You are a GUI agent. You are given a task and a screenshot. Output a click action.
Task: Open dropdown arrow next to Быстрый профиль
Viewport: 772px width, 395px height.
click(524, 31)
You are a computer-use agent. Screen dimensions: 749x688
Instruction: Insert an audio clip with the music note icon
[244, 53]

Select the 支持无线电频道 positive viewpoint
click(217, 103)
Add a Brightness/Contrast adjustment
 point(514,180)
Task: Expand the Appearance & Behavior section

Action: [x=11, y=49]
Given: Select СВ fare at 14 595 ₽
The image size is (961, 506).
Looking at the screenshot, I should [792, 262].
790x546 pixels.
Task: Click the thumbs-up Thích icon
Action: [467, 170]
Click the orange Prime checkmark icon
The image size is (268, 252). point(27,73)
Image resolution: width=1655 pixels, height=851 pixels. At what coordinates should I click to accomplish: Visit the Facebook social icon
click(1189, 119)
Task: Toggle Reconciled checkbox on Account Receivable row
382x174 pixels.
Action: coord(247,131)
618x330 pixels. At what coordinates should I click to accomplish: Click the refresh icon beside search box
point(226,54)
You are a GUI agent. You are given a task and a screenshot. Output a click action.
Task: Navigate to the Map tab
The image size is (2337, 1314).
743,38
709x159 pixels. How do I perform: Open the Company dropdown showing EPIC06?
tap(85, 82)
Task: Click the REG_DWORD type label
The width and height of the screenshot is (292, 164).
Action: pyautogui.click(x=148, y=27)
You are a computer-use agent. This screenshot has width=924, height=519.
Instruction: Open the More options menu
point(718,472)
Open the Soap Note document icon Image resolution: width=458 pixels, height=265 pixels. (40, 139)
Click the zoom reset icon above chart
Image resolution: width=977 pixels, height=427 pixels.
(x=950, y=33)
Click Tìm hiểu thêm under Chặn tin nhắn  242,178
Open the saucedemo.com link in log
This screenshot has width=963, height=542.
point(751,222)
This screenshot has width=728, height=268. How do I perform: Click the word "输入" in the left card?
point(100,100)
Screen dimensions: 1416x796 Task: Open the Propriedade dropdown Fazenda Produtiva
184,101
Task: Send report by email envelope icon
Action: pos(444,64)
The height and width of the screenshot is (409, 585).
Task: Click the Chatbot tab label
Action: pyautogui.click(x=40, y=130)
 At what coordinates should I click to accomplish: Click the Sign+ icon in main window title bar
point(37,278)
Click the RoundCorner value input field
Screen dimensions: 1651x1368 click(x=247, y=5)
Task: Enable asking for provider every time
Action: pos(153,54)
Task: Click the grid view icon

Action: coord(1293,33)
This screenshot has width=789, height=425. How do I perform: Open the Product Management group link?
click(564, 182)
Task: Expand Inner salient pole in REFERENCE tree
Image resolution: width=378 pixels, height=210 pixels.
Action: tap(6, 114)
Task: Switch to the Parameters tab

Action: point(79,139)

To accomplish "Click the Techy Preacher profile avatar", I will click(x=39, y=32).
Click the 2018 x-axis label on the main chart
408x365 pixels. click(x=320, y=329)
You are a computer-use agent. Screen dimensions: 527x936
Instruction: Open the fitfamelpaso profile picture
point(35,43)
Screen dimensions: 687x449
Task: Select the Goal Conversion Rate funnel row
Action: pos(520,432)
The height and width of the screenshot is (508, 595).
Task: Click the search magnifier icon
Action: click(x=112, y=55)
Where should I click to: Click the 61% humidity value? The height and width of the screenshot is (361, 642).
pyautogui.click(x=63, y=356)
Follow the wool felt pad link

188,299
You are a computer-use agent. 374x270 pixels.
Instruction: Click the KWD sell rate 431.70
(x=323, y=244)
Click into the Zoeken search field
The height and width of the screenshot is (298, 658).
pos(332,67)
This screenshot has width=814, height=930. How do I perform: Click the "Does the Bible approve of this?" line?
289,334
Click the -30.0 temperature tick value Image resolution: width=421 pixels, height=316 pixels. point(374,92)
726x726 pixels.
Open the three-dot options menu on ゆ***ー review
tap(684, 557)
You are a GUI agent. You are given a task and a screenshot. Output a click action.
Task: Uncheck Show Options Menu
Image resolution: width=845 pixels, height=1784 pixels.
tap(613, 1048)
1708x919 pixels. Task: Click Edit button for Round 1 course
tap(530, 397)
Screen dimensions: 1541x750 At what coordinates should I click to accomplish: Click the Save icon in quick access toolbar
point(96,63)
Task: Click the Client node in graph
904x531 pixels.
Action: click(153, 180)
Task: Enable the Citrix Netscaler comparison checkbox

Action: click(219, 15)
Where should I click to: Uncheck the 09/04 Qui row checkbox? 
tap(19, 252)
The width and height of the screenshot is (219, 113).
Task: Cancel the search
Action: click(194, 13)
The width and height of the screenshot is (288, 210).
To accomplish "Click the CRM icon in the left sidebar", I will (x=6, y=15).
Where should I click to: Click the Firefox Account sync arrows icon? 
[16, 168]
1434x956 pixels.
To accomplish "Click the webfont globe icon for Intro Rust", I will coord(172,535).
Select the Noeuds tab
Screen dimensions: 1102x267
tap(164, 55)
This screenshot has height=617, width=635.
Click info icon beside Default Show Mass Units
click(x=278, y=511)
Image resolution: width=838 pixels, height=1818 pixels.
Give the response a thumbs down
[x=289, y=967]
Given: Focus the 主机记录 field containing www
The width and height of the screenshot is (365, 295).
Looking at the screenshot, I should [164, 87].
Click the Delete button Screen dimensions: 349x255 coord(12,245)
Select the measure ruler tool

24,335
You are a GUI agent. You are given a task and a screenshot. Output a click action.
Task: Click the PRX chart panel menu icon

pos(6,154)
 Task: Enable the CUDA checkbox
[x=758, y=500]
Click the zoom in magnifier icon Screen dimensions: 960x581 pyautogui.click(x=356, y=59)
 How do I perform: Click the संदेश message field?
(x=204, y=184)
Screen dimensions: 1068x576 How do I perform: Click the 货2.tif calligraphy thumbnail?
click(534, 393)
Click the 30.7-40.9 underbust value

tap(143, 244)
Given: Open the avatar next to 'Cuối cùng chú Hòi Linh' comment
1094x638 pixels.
----------------------------------------
▸ WHAT THIS TASK INVOLVES: Would you please copy every line of the data exactly?

▸ RESULT OF THIS TASK:
You are a GUI agent. You are given a task and a screenshot. Output a click action.
Task: Open dropdown arrow next to Быстрый профиль
Viewport: 772px width, 395px height.
click(524, 31)
You are a computer-use agent. Screen dimensions: 749x688
Instruction: Insert an audio clip with the music note icon
[244, 53]

Select the 支持无线电频道 positive viewpoint
click(217, 103)
Add a Brightness/Contrast adjustment
 point(514,180)
Task: Expand the Appearance & Behavior section

Action: [x=11, y=49]
Given: Select СВ fare at 14 595 ₽
The image size is (961, 506).
Looking at the screenshot, I should [792, 262].
790x546 pixels.
Task: Click the thumbs-up Thích icon
Action: [467, 170]
Click the orange Prime checkmark icon
The image size is (268, 252). point(27,73)
Image resolution: width=1655 pixels, height=851 pixels. At what coordinates should I click to accomplish: Visit the Facebook social icon
click(1189, 119)
Task: Toggle Reconciled checkbox on Account Receivable row
382x174 pixels.
Action: coord(247,131)
618x330 pixels. At what coordinates should I click to accomplish: Click the refresh icon beside search box
point(226,54)
You are a GUI agent. You are given a task and a screenshot. Output a click action.
Task: Navigate to the Map tab
The image size is (2337, 1314).
743,38
709x159 pixels. How do I perform: Open the Company dropdown showing EPIC06?
tap(85, 82)
Task: Click the REG_DWORD type label
The width and height of the screenshot is (292, 164).
Action: pyautogui.click(x=148, y=27)
You are a computer-use agent. This screenshot has width=924, height=519.
Instruction: Open the More options menu
point(718,472)
Open the Soap Note document icon Image resolution: width=458 pixels, height=265 pixels. (40, 139)
Click the zoom reset icon above chart
Image resolution: width=977 pixels, height=427 pixels.
(x=950, y=33)
Click Tìm hiểu thêm under Chặn tin nhắn  242,178
Open the saucedemo.com link in log
This screenshot has width=963, height=542.
point(751,222)
This screenshot has width=728, height=268. How do I perform: Click the word "输入" in the left card?
point(100,100)
Screen dimensions: 1416x796 Task: Open the Propriedade dropdown Fazenda Produtiva
184,101
Task: Send report by email envelope icon
Action: pos(444,64)
The height and width of the screenshot is (409, 585).
Task: Click the Chatbot tab label
Action: pyautogui.click(x=40, y=130)
 At what coordinates should I click to accomplish: Click the Sign+ icon in main window title bar
point(37,278)
Click the RoundCorner value input field
Screen dimensions: 1651x1368 click(x=247, y=5)
Task: Enable asking for provider every time
Action: pos(153,54)
Task: Click the grid view icon

Action: coord(1293,33)
This screenshot has width=789, height=425. How do I perform: Open the Product Management group link?
click(564, 182)
Task: Expand Inner salient pole in REFERENCE tree
Image resolution: width=378 pixels, height=210 pixels.
Action: tap(6, 114)
Task: Switch to the Parameters tab

Action: point(79,139)

To accomplish "Click the Techy Preacher profile avatar", I will click(x=39, y=32).
Click the 2018 x-axis label on the main chart
408x365 pixels. click(x=320, y=329)
You are a computer-use agent. Screen dimensions: 527x936
Instruction: Open the fitfamelpaso profile picture
point(35,43)
Screen dimensions: 687x449
Task: Select the Goal Conversion Rate funnel row
Action: pos(520,432)
The height and width of the screenshot is (508, 595).
Task: Click the search magnifier icon
Action: click(x=112, y=55)
Where should I click to: Click the 61% humidity value? The height and width of the screenshot is (361, 642).
pyautogui.click(x=63, y=356)
Follow the wool felt pad link

188,299
You are a computer-use agent. 374x270 pixels.
Instruction: Click the KWD sell rate 431.70
(x=323, y=244)
Click into the Zoeken search field
The height and width of the screenshot is (298, 658).
pos(332,67)
This screenshot has width=814, height=930. How do I perform: Click the "Does the Bible approve of this?" line?
289,334
Click the -30.0 temperature tick value Image resolution: width=421 pixels, height=316 pixels. point(374,92)
726x726 pixels.
Open the three-dot options menu on ゆ***ー review
tap(684, 557)
You are a GUI agent. You are given a task and a screenshot. Output a click action.
Task: Uncheck Show Options Menu
Image resolution: width=845 pixels, height=1784 pixels.
tap(613, 1048)
1708x919 pixels. Task: Click Edit button for Round 1 course
tap(530, 397)
Screen dimensions: 1541x750 At what coordinates should I click to accomplish: Click the Save icon in quick access toolbar
point(96,63)
Task: Click the Client node in graph
904x531 pixels.
Action: click(153, 180)
Task: Enable the Citrix Netscaler comparison checkbox

Action: click(219, 15)
Where should I click to: Uncheck the 09/04 Qui row checkbox? 
tap(19, 252)
The width and height of the screenshot is (219, 113).
Task: Cancel the search
Action: click(194, 13)
The width and height of the screenshot is (288, 210).
To accomplish "Click the CRM icon in the left sidebar", I will (x=6, y=15).
Where should I click to: Click the Firefox Account sync arrows icon? 
[16, 168]
1434x956 pixels.
To accomplish "Click the webfont globe icon for Intro Rust", I will coord(172,535).
Select the Noeuds tab
Screen dimensions: 1102x267
tap(164, 55)
This screenshot has height=617, width=635.
Click info icon beside Default Show Mass Units
click(x=278, y=511)
Image resolution: width=838 pixels, height=1818 pixels.
Give the response a thumbs down
[x=289, y=967]
Given: Focus the 主机记录 field containing www
The width and height of the screenshot is (365, 295).
Looking at the screenshot, I should [164, 87].
Click the Delete button Screen dimensions: 349x255 coord(12,245)
Select the measure ruler tool

24,335
You are a GUI agent. You are given a task and a screenshot. Output a click action.
Task: Click the PRX chart panel menu icon

pos(6,154)
 Task: Enable the CUDA checkbox
[x=758, y=500]
Click the zoom in magnifier icon Screen dimensions: 960x581 pyautogui.click(x=356, y=59)
 How do I perform: Click the संदेश message field?
(x=204, y=184)
Screen dimensions: 1068x576 How do I perform: Click the 货2.tif calligraphy thumbnail?
click(534, 393)
Click the 30.7-40.9 underbust value

tap(143, 244)
Given: Open the avatar next to 'Cuối cùng chú Hòi Linh' comment
1094x638 pixels.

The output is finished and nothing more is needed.